Q. Jasper, how did you originally come to owning this large swath of land that just two decades ago encompassed a major metropolitan area?
A. Well, my daddy got it cheap; real cheap after the recessions. You can’t turn down a bargain, right? But my daddy, he was no statesman, governor or anything like that. He knew farmin. And that’s what he fixed to do.
Q. But how did he reconcile the fact that millions of people lived in a city that was by no means a farming economy?
A. He wasn’t no tyrant, if that’s what you’re sayin.
Q. Wikipedia, the sole source of reliable encyclopedic knowledge for the past ten years, states John Johnson kicked thousands out from their homes for refusal to farm.

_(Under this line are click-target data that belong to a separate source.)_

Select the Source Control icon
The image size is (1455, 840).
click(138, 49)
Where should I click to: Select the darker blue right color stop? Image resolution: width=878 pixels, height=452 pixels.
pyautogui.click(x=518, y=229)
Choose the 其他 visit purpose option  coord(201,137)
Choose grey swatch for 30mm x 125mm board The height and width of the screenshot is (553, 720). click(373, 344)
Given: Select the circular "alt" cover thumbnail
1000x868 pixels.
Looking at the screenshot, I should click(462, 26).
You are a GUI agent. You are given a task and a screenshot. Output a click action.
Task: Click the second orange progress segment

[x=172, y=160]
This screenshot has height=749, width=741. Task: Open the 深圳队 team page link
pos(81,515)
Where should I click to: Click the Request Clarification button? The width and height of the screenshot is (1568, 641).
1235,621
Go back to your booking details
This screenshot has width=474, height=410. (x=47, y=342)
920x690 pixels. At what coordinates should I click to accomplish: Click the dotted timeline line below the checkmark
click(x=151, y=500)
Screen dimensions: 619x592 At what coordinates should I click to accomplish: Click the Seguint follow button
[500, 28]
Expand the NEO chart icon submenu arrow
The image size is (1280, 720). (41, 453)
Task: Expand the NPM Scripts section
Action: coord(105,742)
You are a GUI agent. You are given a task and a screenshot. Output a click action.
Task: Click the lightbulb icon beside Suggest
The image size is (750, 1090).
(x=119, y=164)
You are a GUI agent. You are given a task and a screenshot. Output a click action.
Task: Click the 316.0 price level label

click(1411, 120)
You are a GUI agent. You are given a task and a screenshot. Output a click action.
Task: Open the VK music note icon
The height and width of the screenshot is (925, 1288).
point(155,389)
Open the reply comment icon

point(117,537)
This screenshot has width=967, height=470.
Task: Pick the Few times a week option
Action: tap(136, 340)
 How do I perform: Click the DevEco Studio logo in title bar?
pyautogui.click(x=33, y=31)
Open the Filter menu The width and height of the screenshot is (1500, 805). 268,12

Not only this he shut down the financial sector, most businesses and the historical theatres Chicago had grown famous for.
A. Daddy didn’t want people gettin no other ideas. He knew deep down people wanted to farm, and he jus sought to bring that out in ‘em. So, he had to break a few balls; most great leaders do and so did my dad.
Q. Moving past an obvious attempt at economic coercion, what was the final straw that caused the mass exodus of 2015?
A. Well, daddy succeeded in making Chicago the best farm in the Midwest. But, people weren’t happy. They got used to fancy livin and didn’t like the wages we paid them for the fieldwork. So we had some damage control to take care of.
Q. This damage control was well noted in the news reports of the time. You hired thugs to weed out dissenters and ran the former city as a dictatorship?
A. Hey now, Ms. Progressive, where did all your good ole reforms get us? Nowhere! The economy crashed. We stuck to the free market like you all should’ve in the first place.
Q: A report from September 25, 2014 cited you turning the combines on farmers to instill fear. Do you call this free?
A: Hell yeah, it’s our property after all!
Q: Did the actions of a suppressed people not surprise you in the least then?
A: I thought it was a bit ungrateful to burn the corn, after all the jobs we gave ‘em.
Q: And yet you tried to make them stay? How do you justify that?
A: They owed daddy and me money for one. Those good for nuthin’ workers didn’t pay rent. Why wouldn’t we try and get a little something back?
Q: If you justify your methods, thusly, then surely you can’t justify the firing of weapons inevitably killing so many?
A: I did what it took to keep order for daddy and me.
Q: Do you mean order or do you mean profits?
A: Same thing. There ain’t no order when the rich suffer. Sheep need herded, after all.
Q: Is there anything you would have done differently in hindsight?
A: Tons. I would’ve tried to get another state to help stop the exodus, maybe put down some more sedition and what not.
Q: Where do you think the former Chicagoans are right now?
A: Probably suffering under some socialist dictator.
Q: How do you see yourself as different from said dictator?
A: I’m a born and bred capitalist. I make money for myself and not no government.
Q: Quality of life and other things don’t play into your equation?
A: Them people were doing just fine. They had their independence from the state and earned a livin. What every true American should want.
Q: Do you not reconcile that with the fact there’s no one left to govern?
A: I think they’ll see the downsides of Socialism in time and come crawling back to Jasper and John Johnson.